Archive for February, 2008

Developing hybrid Web GTK+ applications

Tuesday, February 26th, 2008

I’ve put up the slides from my FOSDEM ‘08 talk on developing Web/GTK+ rich internet applications with WebKit and deploying them on the desktop and on mobile devices. If you were simply too hung over from the night before to get to the morning session or couldn’t make FOSDEM, be sure to check it out.

WebKit GTK+ cover slide
View slides (PDF format)

Demo sources

(Will update this post with more demo code over the next few days.)

Citations

GTK+ WebKit session at FOSDEM 2008

Monday, February 18th, 2008

If you’re attending FOSDEM (Brussels) next weekend, come along to my GNOME devroom talk on Web integration:

“WebKit/GTK+ is a brand new port of the WebKit content engine providing standards compliance, high performance and seamless integration with the GTK+ stack.
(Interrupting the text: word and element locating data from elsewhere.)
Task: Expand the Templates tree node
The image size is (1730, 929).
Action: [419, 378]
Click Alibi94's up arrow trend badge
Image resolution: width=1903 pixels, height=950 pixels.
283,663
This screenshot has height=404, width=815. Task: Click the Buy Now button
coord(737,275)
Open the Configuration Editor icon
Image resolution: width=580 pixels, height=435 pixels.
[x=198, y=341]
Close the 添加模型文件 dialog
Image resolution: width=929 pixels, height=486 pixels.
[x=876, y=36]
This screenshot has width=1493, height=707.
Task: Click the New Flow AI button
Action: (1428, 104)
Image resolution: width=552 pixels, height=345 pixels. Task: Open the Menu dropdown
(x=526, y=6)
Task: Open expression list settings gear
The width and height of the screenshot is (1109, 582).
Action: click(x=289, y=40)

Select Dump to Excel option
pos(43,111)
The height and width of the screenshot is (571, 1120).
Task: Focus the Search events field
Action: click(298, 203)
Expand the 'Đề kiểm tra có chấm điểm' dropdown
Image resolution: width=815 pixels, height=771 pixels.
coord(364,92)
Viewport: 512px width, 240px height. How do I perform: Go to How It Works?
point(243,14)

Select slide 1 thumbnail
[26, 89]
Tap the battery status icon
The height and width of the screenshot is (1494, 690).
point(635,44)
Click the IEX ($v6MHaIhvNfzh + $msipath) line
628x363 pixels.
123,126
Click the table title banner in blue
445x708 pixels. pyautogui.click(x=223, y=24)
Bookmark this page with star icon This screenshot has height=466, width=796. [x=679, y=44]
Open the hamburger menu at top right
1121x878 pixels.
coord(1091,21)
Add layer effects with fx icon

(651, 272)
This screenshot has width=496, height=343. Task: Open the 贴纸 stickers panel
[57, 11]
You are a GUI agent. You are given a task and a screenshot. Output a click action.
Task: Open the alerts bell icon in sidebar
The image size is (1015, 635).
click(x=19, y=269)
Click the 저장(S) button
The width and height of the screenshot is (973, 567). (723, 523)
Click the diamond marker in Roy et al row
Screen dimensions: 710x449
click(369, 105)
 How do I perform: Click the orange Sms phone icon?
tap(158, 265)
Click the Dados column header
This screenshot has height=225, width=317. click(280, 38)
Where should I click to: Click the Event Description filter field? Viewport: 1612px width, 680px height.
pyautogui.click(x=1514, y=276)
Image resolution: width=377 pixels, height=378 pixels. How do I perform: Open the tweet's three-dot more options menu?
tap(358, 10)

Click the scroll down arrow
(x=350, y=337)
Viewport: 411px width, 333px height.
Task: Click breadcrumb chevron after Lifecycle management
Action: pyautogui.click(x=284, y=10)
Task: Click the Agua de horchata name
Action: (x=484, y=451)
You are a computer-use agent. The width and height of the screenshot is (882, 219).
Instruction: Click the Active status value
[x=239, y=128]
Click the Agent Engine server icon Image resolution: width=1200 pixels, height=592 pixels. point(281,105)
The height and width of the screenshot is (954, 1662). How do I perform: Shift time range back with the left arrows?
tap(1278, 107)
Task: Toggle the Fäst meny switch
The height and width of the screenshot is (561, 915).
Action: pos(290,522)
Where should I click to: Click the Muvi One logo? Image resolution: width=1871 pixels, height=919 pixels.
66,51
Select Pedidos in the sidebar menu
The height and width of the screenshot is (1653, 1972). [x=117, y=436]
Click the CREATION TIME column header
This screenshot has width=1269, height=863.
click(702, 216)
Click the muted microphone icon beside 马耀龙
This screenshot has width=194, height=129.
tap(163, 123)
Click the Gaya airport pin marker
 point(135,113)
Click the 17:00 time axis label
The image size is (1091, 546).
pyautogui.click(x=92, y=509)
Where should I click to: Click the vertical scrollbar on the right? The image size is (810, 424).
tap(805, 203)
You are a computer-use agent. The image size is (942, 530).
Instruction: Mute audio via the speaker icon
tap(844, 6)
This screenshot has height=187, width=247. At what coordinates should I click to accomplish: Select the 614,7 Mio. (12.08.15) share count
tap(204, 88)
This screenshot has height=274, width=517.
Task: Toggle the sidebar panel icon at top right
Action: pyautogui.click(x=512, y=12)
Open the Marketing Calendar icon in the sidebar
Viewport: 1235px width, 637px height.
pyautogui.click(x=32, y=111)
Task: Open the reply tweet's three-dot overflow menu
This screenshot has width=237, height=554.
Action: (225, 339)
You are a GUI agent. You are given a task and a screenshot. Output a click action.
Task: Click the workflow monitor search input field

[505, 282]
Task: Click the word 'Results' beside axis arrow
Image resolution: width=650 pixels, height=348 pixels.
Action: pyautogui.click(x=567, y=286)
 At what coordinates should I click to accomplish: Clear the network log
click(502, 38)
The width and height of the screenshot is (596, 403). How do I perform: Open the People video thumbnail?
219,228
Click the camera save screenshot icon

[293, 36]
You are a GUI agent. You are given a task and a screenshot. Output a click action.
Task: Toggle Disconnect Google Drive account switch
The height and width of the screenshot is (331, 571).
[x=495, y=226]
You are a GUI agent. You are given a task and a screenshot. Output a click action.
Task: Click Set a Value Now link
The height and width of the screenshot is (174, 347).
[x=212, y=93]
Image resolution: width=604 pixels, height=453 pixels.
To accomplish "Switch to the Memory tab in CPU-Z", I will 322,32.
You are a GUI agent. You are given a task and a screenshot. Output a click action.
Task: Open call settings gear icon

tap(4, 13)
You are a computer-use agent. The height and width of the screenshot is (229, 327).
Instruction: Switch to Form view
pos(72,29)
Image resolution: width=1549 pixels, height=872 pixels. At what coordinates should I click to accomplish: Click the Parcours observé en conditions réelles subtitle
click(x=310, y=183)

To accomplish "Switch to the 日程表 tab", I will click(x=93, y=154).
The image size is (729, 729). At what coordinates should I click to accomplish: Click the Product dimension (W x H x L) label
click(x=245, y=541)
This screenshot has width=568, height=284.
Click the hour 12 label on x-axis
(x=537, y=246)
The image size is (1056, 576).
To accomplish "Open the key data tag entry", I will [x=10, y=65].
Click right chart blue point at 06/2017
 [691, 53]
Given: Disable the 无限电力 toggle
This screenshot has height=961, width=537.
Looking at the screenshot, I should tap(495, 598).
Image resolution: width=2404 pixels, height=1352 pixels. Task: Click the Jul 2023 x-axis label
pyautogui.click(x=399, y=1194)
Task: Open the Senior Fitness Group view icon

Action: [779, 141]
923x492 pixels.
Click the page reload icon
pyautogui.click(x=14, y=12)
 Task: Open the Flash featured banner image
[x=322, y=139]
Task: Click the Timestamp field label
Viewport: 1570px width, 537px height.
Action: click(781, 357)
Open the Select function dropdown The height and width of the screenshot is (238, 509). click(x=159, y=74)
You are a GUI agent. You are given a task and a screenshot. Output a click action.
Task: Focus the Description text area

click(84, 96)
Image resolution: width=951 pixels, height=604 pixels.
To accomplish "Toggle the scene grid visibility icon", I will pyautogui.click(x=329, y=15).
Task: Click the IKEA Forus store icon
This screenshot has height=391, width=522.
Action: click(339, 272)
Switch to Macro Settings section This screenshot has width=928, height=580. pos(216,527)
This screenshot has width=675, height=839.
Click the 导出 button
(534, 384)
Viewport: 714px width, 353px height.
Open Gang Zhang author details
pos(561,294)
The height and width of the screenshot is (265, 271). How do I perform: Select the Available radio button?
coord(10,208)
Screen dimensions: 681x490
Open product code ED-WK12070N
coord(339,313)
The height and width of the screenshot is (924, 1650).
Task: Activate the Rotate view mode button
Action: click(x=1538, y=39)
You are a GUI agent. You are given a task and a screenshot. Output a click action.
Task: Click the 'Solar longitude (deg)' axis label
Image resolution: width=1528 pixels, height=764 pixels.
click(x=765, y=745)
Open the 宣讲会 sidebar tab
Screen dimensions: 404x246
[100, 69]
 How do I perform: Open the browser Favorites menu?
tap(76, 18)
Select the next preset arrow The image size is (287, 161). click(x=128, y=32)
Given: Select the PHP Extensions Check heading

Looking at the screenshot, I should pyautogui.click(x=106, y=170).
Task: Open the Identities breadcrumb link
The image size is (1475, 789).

I’ll be demonstrating some of the latest features and taking a look at the ways developers can adopt the WebView API and apply HTML5, CSS, SVG, canvas and AJAX to create location-aware hybrid Web/GTK+ rich internet applications.”

Update: You can now get the slides from the talk.

What?

The talk will be short and light (only a 1/2 hour session) but I’ll be around all weekend so feel free to touch base if you have more questions or ideas. This session will target:

  • GTK+ developers
  • Web designers
  • Anyone looking to deploy online and offline Web applications
    • on the desktop
    • on mobile devices

When?

11:15 - 12:15, Sunday, February 24, 2008

Where?

FOSDEM GNOME/Cross-desktop Developer Room, H.1301

WebKit for Windows gets Cairo support

Sunday, February 10th, 2008

Brent Fulgham, whose work I’ve already mentioned now has the WebKit/Cairo Windows port up and running.

This is the “native Windows port” a lot of people have been waiting for (though it’s technically no more or less native than Safari’s WebKit).

WebKit/Cairo on Windows

The taxonomy of the new port places it very close to Apple’s WebKit for Windows, which will remain the default build configuration. Both share the same foundation libraries, networking stack and build system.

The only difference is that the proprietary, non-redistributable CoreGraphics has been conditionally replaced (#16979) with the Cairo-based graphics backend developed and maintained by the WebKit GTK+ team. This conveniently lets us maintain the new code as an officially supported sub-port of WebKit without much additional infrastructure.

The result will be a WebKit Windows build that’s open and freely re-distributable for use in Open Source and proprietary/commercial applications (as long as any modifications to WebKit are made available), not just Safari.

This serves as validation of WebKit’s new porting layer, the modularity of the Windows port (Adam Roben and the Win team, you rock!) and the Cairo graphics backend.

Some technical details:

  • Provides C++ and COM APIs including a full COM DOM binding. The interfaces aren’t yet final and are expected change.
  • The Cairo backend will be used for on-screen rendering as well as printing, including native PDF output.
  • Cairo is used for rendering all content including HTML, canvas and SVG.
  • Will continue to use Apple’s Open Source CF and CFNetwork libraries for other functionality.
  • The CF/CFNetwork libraries will need to be re-built from the available APSL 2.0 source releases. There may be small differences from the Safari binaries that need to be taken into account.
  • Still needs work on basics like text rendering and build system integration. Patches welcome. Nothing available for end users yet.

For WebKit/GTK+ fans, the good news is that this work should help bring more developers and testers to the shared Cairo graphics backend. Everyone wins!